Context-manager that controls the gradient layout policy enforcement.

The gradient layout contract ensures that accumulated gradients have strides matching their corresponding parameters (for non-overlapping dense parameters) or are row-major contiguous (otherwise). This aids performance in optimizers and distributed reducers.

When enable=False, the autograd engine relaxes this enforcement:

  • Stealable gradients whose layout does not match the parameter can still be stolen directly (avoiding an extra copy).

  • The “grad and param do not obey the gradient layout contract” warning is suppressed.

The logic that creates a brand-new gradient (e.g., cloning into the correct layout when the gradient is not stealable) is not affected by this flag.

This can be used as a context-manager or as a function.

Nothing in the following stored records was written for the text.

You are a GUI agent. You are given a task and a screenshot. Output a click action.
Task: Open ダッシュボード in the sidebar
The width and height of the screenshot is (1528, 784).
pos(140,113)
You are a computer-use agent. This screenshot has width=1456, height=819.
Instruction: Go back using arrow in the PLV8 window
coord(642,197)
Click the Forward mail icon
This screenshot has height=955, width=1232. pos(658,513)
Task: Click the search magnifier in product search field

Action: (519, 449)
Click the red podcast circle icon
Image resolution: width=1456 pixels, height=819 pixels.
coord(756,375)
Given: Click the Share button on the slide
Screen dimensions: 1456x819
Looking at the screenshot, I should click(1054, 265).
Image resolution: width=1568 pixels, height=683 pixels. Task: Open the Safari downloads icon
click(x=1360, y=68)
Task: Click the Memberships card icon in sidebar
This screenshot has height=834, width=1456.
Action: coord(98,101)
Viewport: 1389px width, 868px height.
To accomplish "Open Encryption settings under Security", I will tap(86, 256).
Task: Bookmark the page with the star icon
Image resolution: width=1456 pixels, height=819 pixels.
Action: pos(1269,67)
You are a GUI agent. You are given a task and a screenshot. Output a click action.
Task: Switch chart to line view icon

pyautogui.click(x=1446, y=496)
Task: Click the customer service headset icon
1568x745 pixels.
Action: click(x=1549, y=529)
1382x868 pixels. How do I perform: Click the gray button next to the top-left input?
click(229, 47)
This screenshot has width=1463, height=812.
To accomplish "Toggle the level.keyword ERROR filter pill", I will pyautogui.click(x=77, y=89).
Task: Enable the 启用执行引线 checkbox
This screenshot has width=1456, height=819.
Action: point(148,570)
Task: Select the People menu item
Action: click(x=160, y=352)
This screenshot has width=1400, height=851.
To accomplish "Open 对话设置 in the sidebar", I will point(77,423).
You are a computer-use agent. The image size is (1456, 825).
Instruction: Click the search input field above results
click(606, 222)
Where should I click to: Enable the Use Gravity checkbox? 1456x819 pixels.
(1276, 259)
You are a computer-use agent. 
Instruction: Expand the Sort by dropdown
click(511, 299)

It is thread-local and will not affect computation in other threads.

Parameters:

enable (bool) – Whether to enforce the gradient layout contract (True, default) or relax enforcement (False).

Example::
>>> import torch
>>> p = torch.empty(2, 3, 4).permute(2, 0, 1).requires_grad_()
>>> with torch.autograd.enforce_grad_layout_policy(False):
...     (p * 2).sum().backward()
...     # p.grad may now have the same strides as the incoming
...     # gradient rather than being forced to match p's strides.
clone()[source]#

Create a copy of this class

Return type:

enforce_grad_layout_policy